▸ TASK PROMPT: Arrange everything from the line containing "Image resolution: width=750" down to the line containing "Open the Klamotte, Kalle" as a JSON list of strings, one string per line and no blank lines.

** START DATASET ROWS **

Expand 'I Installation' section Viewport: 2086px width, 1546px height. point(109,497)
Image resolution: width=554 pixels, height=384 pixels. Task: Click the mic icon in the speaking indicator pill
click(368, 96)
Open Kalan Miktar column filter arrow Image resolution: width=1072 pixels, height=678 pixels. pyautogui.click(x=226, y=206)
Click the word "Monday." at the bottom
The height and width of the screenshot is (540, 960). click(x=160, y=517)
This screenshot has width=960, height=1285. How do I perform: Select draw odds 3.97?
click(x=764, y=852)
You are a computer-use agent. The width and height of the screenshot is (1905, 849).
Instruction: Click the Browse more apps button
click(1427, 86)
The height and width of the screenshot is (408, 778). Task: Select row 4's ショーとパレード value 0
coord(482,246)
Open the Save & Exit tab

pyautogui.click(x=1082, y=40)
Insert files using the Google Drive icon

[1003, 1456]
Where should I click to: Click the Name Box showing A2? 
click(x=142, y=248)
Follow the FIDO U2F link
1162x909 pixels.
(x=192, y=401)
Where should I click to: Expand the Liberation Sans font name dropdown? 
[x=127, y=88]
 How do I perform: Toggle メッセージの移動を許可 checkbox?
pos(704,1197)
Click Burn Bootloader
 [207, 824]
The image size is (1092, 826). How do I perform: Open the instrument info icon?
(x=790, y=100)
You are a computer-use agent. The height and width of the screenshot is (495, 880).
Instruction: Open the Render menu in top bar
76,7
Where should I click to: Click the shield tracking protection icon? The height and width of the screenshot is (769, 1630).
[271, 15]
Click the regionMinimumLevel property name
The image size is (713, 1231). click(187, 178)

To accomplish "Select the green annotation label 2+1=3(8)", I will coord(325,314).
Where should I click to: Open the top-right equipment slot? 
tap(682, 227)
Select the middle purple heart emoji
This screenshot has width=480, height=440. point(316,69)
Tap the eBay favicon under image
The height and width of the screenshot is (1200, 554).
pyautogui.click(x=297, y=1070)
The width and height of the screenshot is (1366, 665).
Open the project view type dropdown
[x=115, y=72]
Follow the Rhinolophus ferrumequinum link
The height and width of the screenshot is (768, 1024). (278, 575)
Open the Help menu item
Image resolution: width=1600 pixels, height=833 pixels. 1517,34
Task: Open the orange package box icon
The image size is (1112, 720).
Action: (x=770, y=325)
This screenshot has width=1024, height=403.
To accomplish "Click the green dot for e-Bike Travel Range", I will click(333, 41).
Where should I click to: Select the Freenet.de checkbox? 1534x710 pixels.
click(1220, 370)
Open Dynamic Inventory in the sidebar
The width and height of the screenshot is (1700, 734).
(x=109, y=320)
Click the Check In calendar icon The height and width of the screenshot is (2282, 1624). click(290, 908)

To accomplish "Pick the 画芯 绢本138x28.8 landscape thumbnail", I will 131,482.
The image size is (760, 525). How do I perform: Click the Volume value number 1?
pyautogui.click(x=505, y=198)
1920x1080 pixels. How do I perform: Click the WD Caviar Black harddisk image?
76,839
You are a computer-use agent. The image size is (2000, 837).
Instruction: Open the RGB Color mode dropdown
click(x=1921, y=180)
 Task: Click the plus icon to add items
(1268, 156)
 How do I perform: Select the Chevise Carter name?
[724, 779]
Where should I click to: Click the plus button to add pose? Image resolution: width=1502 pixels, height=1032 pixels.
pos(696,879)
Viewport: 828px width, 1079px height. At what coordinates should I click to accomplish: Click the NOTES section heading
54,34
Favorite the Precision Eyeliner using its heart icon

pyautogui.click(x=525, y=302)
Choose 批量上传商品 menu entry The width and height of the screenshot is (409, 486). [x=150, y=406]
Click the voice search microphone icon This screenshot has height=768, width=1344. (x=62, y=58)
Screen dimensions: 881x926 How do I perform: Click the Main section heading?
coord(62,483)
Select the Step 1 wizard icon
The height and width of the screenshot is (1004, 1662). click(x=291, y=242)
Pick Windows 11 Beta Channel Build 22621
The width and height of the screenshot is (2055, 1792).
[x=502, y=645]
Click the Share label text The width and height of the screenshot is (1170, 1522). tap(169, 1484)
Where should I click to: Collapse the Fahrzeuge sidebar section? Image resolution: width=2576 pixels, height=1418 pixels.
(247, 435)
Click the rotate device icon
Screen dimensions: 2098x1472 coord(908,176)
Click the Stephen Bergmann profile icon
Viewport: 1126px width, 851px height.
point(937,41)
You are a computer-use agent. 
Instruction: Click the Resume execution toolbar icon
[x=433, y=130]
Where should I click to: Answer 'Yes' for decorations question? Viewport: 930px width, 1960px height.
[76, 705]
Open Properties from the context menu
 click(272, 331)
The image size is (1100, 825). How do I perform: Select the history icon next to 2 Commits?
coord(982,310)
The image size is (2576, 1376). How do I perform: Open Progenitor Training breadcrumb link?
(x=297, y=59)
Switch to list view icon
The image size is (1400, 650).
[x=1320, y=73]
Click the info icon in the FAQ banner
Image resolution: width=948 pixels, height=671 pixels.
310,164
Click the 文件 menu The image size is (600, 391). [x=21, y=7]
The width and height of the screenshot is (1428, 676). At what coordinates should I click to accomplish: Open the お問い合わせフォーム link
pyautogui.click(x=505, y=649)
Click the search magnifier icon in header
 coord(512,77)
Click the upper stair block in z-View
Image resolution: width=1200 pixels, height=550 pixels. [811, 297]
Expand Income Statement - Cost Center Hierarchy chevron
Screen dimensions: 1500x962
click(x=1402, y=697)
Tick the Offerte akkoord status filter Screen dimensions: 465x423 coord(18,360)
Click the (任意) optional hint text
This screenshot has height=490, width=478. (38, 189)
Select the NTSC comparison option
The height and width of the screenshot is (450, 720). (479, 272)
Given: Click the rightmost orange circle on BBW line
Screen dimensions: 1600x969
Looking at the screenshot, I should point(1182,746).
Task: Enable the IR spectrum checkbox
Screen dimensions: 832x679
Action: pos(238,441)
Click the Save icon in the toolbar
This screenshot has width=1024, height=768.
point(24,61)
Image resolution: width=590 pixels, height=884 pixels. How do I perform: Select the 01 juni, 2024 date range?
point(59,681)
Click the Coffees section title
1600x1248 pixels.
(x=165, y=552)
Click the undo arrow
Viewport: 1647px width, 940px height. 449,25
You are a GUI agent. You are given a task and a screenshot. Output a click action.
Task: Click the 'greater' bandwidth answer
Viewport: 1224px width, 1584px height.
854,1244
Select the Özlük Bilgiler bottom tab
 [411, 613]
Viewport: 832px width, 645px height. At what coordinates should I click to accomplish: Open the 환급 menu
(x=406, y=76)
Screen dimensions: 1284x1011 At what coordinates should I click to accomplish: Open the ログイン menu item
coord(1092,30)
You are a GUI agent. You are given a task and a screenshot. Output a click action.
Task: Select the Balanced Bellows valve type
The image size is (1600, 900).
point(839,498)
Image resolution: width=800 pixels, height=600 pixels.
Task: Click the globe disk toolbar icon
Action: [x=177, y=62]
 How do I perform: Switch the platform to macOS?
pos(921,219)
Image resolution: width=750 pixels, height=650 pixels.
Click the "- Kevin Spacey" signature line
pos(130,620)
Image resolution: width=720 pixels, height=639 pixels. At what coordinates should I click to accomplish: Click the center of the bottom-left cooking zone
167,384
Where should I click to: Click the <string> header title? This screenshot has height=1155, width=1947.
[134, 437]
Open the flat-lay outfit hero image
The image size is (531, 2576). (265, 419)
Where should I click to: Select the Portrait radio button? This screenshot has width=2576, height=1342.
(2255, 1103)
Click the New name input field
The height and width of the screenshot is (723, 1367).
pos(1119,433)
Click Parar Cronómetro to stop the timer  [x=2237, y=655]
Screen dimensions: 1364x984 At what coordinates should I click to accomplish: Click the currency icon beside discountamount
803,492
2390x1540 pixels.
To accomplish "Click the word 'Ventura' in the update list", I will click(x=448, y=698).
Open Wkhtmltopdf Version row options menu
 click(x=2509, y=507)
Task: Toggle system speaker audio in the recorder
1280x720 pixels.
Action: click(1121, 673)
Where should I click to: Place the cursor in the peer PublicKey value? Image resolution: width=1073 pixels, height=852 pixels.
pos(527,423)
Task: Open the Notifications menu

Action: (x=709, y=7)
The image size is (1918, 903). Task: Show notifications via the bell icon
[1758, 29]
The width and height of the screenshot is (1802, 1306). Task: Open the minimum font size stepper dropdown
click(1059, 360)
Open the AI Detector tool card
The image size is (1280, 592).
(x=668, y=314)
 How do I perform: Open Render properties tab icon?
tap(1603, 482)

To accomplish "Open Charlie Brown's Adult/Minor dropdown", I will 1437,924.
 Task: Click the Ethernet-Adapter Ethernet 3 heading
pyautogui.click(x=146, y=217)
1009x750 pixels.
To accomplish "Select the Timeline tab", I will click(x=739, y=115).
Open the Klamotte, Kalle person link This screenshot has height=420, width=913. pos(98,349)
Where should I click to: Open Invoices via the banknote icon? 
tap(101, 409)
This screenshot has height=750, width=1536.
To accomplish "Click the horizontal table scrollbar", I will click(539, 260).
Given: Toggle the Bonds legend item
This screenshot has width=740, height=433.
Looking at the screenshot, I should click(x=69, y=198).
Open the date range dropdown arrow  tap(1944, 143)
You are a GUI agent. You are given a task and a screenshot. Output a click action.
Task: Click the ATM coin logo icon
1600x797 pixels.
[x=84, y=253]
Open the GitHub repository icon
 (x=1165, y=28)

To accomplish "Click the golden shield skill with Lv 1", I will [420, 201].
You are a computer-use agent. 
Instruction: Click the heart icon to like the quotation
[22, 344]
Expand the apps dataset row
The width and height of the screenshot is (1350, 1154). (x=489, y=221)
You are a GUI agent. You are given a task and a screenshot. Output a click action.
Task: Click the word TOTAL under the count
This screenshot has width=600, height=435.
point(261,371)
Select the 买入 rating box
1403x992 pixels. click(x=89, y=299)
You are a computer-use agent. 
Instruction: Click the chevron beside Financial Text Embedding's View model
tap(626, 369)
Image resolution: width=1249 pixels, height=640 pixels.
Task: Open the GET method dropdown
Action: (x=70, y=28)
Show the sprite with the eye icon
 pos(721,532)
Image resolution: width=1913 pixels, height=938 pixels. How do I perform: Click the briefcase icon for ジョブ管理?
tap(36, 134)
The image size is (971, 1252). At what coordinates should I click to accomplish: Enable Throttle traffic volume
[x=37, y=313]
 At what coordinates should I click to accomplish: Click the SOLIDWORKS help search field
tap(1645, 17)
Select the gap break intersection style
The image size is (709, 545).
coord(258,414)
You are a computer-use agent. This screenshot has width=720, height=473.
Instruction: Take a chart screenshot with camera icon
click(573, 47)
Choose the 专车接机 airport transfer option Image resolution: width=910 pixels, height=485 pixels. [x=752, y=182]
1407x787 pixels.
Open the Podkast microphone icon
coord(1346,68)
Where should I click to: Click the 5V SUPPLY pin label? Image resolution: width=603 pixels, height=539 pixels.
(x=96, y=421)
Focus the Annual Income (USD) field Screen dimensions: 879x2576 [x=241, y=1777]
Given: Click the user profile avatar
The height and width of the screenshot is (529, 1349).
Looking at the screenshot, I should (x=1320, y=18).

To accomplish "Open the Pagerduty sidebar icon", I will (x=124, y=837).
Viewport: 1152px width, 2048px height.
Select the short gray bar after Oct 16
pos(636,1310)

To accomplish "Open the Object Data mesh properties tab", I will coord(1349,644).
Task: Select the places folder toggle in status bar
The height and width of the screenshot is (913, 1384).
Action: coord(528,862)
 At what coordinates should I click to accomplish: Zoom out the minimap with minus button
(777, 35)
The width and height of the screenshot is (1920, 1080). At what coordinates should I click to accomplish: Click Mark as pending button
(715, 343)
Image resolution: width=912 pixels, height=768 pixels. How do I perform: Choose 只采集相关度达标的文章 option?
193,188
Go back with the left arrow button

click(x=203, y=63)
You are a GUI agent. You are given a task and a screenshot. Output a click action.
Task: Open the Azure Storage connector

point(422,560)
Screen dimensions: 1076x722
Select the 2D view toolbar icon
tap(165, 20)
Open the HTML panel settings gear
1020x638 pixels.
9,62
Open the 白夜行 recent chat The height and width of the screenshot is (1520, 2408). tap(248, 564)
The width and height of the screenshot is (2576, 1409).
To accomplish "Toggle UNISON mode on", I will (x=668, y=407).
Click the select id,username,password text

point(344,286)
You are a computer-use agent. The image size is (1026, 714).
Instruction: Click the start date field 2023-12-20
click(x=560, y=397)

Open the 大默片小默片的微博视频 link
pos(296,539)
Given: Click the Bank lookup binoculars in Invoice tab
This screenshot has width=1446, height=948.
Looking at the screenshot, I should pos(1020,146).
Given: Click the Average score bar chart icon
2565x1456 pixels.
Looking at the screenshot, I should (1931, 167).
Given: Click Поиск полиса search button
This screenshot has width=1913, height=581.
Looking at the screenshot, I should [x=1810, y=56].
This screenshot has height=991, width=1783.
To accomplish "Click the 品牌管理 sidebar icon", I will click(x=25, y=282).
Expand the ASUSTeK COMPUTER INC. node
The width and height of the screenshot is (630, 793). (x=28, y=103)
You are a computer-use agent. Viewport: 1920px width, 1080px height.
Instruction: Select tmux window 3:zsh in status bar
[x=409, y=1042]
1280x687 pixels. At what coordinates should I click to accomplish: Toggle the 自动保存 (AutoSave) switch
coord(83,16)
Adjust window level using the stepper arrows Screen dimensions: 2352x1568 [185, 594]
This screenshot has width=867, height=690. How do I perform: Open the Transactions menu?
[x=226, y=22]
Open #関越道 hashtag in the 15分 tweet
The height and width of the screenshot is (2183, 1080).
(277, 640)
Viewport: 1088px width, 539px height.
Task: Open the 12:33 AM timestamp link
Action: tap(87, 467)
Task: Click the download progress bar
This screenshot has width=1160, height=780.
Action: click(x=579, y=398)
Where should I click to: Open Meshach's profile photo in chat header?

** END DATASET ROWS **

▸ RESPONSE TO THE EXERCISE:
[
  "Image resolution: width=750 pixels, height=650 pixels.",
  "Click the \"- Kevin Spacey\" signature line",
  "pos(130,620)",
  "Image resolution: width=720 pixels, height=639 pixels. At what coordinates should I click to accomplish: Click the center of the bottom-left cooking zone",
  "167,384",
  "Where should I click to: Click the <string> header title? This screenshot has height=1155, width=1947.",
  "[134, 437]",
  "Open the flat-lay outfit hero image",
  "The image size is (531, 2576). (265, 419)",
  "Where should I click to: Select the Portrait radio button? This screenshot has width=2576, height=1342.",
  "(2255, 1103)",
  "Click the New name input field",
  "The height and width of the screenshot is (723, 1367).",
  "pos(1119,433)",
  "Click Parar Cronómetro to stop the timer  [x=2237, y=655]",
  "Screen dimensions: 1364x984 At what coordinates should I click to accomplish: Click the currency icon beside discountamount",
  "803,492",
  "2390x1540 pixels.",
  "To accomplish \"Click the word 'Ventura' in the update list\", I will click(x=448, y=698).",
  "Open Wkhtmltopdf Version row options menu",
  " click(x=2509, y=507)",
  "Task: Toggle system speaker audio in the recorder",
  "1280x720 pixels.",
  "Action: click(1121, 673)",
  "Where should I click to: Place the cursor in the peer PublicKey value? Image resolution: width=1073 pixels, height=852 pixels.",
  "pos(527,423)",
  "Task: Open the Notifications menu",
  "Action: (x=709, y=7)",
  "The image size is (1918, 903). Task: Show notifications via the bell icon",
  "[1758, 29]",
  "The width and height of the screenshot is (1802, 1306). Task: Open the minimum font size stepper dropdown",
  "click(1059, 360)",
  "Open the AI Detector tool card",
  "The image size is (1280, 592).",
  "(x=668, y=314)",
  " How do I perform: Open Render properties tab icon?",
  "tap(1603, 482)",
  "To accomplish \"Open Charlie Brown's Adult/Minor dropdown\", I will 1437,924.",
  " Task: Click the Ethernet-Adapter Ethernet 3 heading",
  "pyautogui.click(x=146, y=217)",
  "1009x750 pixels.",
  "To accomplish \"Select the Timeline tab\", I will click(x=739, y=115).",
  "Open the Klamotte, Kalle person link This screenshot has height=420, width=913. pos(98,349)"
]